Devletler havlar; Kader yapar!

Dolayısıyla devletleri temsilen insan ile kaderi temsilen ALLAH arasında gizli veya aşikâr öyle bir bilgi ve irade savaşı mevcuttur ki, her ne kadar yaşamda idrak edilemese de ölümle birlikte kaderin üstünlüğü kanıtlanmaktadır.  

Oysa kaderin tartışılmaz mahkûmu insan, nefsi yani şeytanı tarafından öyle kandırılır ki, bizzat tecrübe edindiği olayları muhakeme edemediğinden maddi gerekçeleri mazeret kılmasıyla ders çıkarması gereken kader gerçeği engellenir; böylece seküler-laik ve demokratik düşüncelerin nasıl yalan ve manipülasyon olduğu ortaya çıkar.

Neredeyse herkesin irili ufaklı tanrılığı oynadığı yaşam sürecinde tanrının yalnızca ALLAH ve kader çizen tek kudret olduğu aşikârken yine de inat ve ısrarda bulunulabilmesi ne akılların ne de iradelerin hür olmadığına apaçık bir delildir.

Aslında bizzat edinilen tecrübe, muhakeme edebilenler için sarih bir ayna olmasına rağmen kendini nefse adamış devlet ve milletler o gerçeği kavrayamaz ve kavranılmasına izin verilmez. Dolayısıyla ya kendilerini ya da kuvvet sahibi sandıkları beşeri Allah’tan daha çok anarcasına yaptırım güçleri olduklarına güvenerek iplerine sarılmaları; nasıl kör, sağır ve idrakten yoksun olduklarını ortaya koymaktadır.

İnsanı, insanlıktan çıkarıp gerçeği kavramada düşünce ve duygularına zincir vuran nefis, görünüşte galebe çaldığı sanılsa da özde bir kuldur ve hakkında yazılmış olanı aşarak dileği doğrultusunda kaderini yaratabilmesi mümkün değildir. 

Hem özgür iradeyi savunup hem de tanrılığı oynayanlara kulluk edilir; hem kaderin iradeleriyle çizildiğini teorileriyle iddia eden seküler-laik devletlerin oynadıkları tanrılıklarına sığınıp ardına takınılır; hem aklın üstünlüğüne inanıldığı halde başa gelen musibetlerden savılınamaz; hem başarılarla övünülmesine karşın zillet içinde yıkılmaktan sakınılamaz!
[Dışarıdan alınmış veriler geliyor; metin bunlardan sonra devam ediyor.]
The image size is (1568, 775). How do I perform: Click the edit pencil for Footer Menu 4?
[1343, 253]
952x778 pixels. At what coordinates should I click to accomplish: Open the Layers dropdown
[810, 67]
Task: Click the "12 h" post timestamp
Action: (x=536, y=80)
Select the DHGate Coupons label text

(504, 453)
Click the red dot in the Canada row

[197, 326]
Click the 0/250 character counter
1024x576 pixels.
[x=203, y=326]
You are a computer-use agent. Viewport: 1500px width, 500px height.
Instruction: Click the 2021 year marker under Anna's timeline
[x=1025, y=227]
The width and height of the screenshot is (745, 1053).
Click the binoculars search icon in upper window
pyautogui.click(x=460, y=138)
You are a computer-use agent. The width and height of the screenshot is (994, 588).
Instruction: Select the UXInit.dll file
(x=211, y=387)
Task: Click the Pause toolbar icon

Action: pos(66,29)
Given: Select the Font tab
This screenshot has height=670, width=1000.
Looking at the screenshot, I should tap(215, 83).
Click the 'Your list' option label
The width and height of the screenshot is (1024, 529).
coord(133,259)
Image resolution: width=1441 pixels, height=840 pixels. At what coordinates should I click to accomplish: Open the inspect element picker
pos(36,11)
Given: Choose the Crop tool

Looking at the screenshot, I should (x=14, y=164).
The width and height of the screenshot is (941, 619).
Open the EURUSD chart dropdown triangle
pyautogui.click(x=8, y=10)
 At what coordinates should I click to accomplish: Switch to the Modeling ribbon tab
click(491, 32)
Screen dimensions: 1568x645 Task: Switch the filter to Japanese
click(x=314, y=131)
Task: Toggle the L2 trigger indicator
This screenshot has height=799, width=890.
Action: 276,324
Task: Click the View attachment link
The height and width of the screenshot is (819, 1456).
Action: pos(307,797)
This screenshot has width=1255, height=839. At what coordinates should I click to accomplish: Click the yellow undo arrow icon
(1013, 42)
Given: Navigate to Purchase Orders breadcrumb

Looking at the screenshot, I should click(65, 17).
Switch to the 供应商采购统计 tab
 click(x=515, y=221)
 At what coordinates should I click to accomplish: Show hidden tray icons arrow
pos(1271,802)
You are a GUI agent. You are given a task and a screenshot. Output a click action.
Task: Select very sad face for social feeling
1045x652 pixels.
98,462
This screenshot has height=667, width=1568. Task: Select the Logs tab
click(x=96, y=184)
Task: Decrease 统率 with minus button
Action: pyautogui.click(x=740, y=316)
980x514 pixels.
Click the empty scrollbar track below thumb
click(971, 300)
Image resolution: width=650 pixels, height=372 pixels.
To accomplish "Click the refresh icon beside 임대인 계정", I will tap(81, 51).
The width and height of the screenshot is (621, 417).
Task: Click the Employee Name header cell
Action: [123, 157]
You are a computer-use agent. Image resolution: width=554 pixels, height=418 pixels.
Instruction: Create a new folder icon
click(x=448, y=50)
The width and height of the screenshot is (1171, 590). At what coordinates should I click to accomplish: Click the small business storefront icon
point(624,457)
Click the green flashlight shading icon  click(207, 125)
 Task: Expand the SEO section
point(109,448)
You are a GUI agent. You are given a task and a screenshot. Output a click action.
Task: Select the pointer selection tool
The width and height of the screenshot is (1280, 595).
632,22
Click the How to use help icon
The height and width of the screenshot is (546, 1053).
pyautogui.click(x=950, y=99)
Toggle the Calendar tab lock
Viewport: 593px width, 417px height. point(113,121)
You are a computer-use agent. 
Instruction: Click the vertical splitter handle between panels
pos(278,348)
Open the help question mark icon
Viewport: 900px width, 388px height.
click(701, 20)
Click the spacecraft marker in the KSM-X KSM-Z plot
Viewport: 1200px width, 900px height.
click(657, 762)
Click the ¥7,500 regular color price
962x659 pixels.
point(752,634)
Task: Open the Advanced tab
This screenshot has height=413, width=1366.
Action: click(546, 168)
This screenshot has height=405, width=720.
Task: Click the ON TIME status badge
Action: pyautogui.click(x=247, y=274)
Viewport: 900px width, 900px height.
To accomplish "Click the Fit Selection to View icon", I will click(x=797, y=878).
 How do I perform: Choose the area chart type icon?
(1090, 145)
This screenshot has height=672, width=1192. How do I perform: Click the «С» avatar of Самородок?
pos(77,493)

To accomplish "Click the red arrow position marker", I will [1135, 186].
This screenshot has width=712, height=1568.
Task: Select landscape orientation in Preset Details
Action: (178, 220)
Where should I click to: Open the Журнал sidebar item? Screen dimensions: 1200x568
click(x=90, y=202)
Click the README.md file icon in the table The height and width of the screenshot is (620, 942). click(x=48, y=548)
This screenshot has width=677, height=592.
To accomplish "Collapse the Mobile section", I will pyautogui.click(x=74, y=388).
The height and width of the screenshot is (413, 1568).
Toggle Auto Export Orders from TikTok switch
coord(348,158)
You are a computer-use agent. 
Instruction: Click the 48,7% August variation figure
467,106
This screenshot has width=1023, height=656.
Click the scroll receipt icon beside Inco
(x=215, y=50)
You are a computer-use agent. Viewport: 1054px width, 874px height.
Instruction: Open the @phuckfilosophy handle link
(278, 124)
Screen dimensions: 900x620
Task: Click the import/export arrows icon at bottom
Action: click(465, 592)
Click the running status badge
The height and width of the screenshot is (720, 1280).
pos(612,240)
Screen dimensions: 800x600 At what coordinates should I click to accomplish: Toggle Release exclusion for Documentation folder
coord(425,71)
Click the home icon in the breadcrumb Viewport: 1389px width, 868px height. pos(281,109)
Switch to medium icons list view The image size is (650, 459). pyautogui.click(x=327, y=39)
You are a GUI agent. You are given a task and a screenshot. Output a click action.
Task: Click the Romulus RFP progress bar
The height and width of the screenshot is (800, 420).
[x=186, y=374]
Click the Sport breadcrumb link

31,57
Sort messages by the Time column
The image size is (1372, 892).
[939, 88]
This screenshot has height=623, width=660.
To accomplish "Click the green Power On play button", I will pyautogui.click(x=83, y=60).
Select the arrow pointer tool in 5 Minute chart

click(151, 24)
Kadere, diğer bir ifadeyle Allah’ın hükümlerine meydan okuyan seküler-laik devletler ve demokratik kitleler hak ve adaleti yağmalayan öyle sömürgecilerdir ki, hem kader mahkûmu kul olduklarını reddedip özgürlükten dem vururlar hem de boyundurukları altına aldıklarını sandıkları toplumları kendilerine kul yapmaya çalışırlar.  

Hâlbuki her insan, millet veya devlet, hakkında yazılmış olan kaderini yaşadığından iradesel temelde birbirlerine karşı ne güçlü ne de zayıftırlar. Sadece Allah tarafından biçilen görevleri yapmakta, kiminin kimine karşı üstünlüğü akıl ve iradelerinden değil, Allah öyle dilediği içindir. Bu sebeple insan olmalarından peygamberlerin dahi kendi başlarına yaptırım güçleri bulunmamaktadır.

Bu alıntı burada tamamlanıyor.